### To do
(1) Copy the passage of the Neo4j BTree post word for word, starting with "I delved a bit" and going on through "and vice versa.".
(2) Pick up the forum post about using a BTree for dense Neo4j relationships and carry it on from its last sentence.

### Document segment

-- begin --

Re: [Neo4j] traversing densely populated nodes

Niels Hoogeveen Fri, 01 Jul 2011 06:24:19 -0700

I delved a bit deeper into the BTree implementation in graph-collections and 
learned that it is essentially a tree based version of a property container. It 
is not possible to add nodes to the BTree, only primitive values. The graph 
based Timeline uses the BTree to store some entries, but does so by adding the 
ID of a node.
The current implementation has a method addEntry(long key, Object value), where 
value can be any of the types that can be stored in a property container, while 
the key always has to be a long.


This makes it impossible to use the current implementation of BTree for the 
purpose of storing dense relationships, if we want to be able to simply 
traverse from the tree root to the entries and vice versa.
I will roll up my sleeves and refactor the current BTree implementation so it 
can be used to store relationships to nodes. In phase 2 we can then find a way 
to use keys other than long, but that is not required for the purpose of 
storing dense relationships. Using the node ID of the node to store as the key 
for the dense relationship BTree is almost ideal, since it allows us to ask the 
question if there is a dense relationship for a given node. The only issue here 
is that in practice node ID's will be monotonically increasing, leading to many 
balancing acts while inserting in the BTree. I suggest we use the reverse of 
the node ID, which still allows for easy lookups, but gives a much more 
homogeneous filling pattern, leading to better insert times.

-- end --

[Records for locating the items described]
-- begin --

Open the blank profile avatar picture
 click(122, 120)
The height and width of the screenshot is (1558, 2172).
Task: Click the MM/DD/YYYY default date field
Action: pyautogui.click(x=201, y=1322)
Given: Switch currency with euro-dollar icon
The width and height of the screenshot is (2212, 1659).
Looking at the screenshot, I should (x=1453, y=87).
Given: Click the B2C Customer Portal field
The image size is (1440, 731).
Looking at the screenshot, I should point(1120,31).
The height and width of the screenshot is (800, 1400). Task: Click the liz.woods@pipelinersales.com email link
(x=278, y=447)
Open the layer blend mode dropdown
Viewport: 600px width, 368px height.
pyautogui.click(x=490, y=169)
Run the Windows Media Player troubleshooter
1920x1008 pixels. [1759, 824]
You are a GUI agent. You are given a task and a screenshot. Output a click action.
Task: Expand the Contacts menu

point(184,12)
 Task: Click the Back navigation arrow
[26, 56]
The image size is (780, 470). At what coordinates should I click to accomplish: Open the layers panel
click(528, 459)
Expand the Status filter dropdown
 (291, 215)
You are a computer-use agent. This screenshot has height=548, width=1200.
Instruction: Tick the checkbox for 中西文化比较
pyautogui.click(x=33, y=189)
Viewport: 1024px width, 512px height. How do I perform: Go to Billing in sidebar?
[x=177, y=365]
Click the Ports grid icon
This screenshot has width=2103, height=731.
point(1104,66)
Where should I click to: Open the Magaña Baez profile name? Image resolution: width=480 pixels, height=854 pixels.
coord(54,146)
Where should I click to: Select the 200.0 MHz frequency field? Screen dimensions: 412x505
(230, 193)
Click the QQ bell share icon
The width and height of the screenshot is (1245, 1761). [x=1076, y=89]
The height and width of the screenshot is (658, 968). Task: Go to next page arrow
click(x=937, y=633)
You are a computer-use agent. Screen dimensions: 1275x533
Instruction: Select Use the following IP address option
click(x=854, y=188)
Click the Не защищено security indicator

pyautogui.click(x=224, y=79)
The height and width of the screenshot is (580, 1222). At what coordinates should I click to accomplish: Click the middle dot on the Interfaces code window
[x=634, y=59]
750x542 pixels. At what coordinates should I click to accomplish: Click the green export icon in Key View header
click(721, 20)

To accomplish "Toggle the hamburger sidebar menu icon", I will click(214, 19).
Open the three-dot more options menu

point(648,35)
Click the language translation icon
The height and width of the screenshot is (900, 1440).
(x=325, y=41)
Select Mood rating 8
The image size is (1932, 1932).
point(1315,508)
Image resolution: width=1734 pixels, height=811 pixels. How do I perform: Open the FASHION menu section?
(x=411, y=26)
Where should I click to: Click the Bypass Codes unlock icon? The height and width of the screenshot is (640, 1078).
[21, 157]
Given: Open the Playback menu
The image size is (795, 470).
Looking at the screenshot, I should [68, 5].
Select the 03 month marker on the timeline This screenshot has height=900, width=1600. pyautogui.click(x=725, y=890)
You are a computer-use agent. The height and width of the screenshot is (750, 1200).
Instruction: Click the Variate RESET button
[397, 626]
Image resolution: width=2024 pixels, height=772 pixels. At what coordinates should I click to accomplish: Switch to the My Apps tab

-- end --

### Exercise responses
(1)
I delved a bit deeper into the BTree implementation in graph-collections and 
learned that it is essentially a tree based version of a property container. It 
is not possible to add nodes to the BTree, only primitive values. The graph 
based Timeline uses the BTree to store some entries, but does so by adding the 
ID of a node.
The current implementation has a method addEntry(long key, Object value), where 
value can be any of the types that can be stored in a property container, while 
the key always has to be a long.


This makes it impossible to use the current implementation of BTree for the 
purpose of storing dense relationships, if we want to be able to simply 
traverse from the tree root to the entries and vice versa.

(2)
Niels
Niels


> From: [email protected]
> To: [email protected]
> Date: Fri, 1 Jul 2011 02:06:24 +0200
> Subject: Re: [Neo4j] traversing densely populated nodes
> 
> 
> So far we have only considered the situation where one side of the 
> relationship leads to a densely populated node, while the other side of the 
> relationship leads to a non-densely populated node. This is likely to be the 
> most prevalent situation (eg. category or class nodes), but it is conceivable 
> that both sides of the relationship lead to densely populated nodes (eg. 
> social networks with hugely popular users).
> A single Btree per relationship type per direction may not suffice in such 
> situation, but instead a double Btree should be used.
> In the dense to non-dense scenario, the dense side will have a relationship 
> to the root of the Btree for a particular combination of relationship type 
> and direction, and the leave nodes of the Btree will have relations to the 
> non-dense nodes.
> A traversal listing all entries in the tree will look 
> like:node-(TREE_ROOT)->node-(SUB_TREE)*->node-(KEY_ENTRY)->node
> A traversal from an entry to to the related node is the 
> reverse:node<-(KEY_ENTRY)-node<-(SUB_TREE)*-node<-(TREE_ROOT)-node
> In the dense to dense scenario, both sides will have a relationship to the 
> root of a Btree for a particular combination of relationship type and 
> direction, and the leave nodes of both Btrees will have relations to one 
> another.
> The traversal in a dense to dense scenario 
> is:node-(TREE_ROOT)->node-(SUB_TREE)*->node-(KEY_ENTRY)->node<-(KEY_ENTRY)-node<-(SUB_TREE)*-node<-(TREE_ROOT)-node
> Note: Relationships that need to be traversed transitively are marked with a *
> Niels
> 
> > From: [email protected]
> > To: [email protected]
> > Date: Fri, 1 Jul 2011 00:36:32 +0200
> > Subject: Re: [Neo4j] traversing densely populated nodes
> > 
> > 
> > The relationship expander approach could certainly work for me. I already 
> > have a meta layer containing information about relationship types, so it 
> > would be a minor upgrade to store the type of relationship expander per 
> > relationship type and to access relationships through the expander instead 
> > of the direct API.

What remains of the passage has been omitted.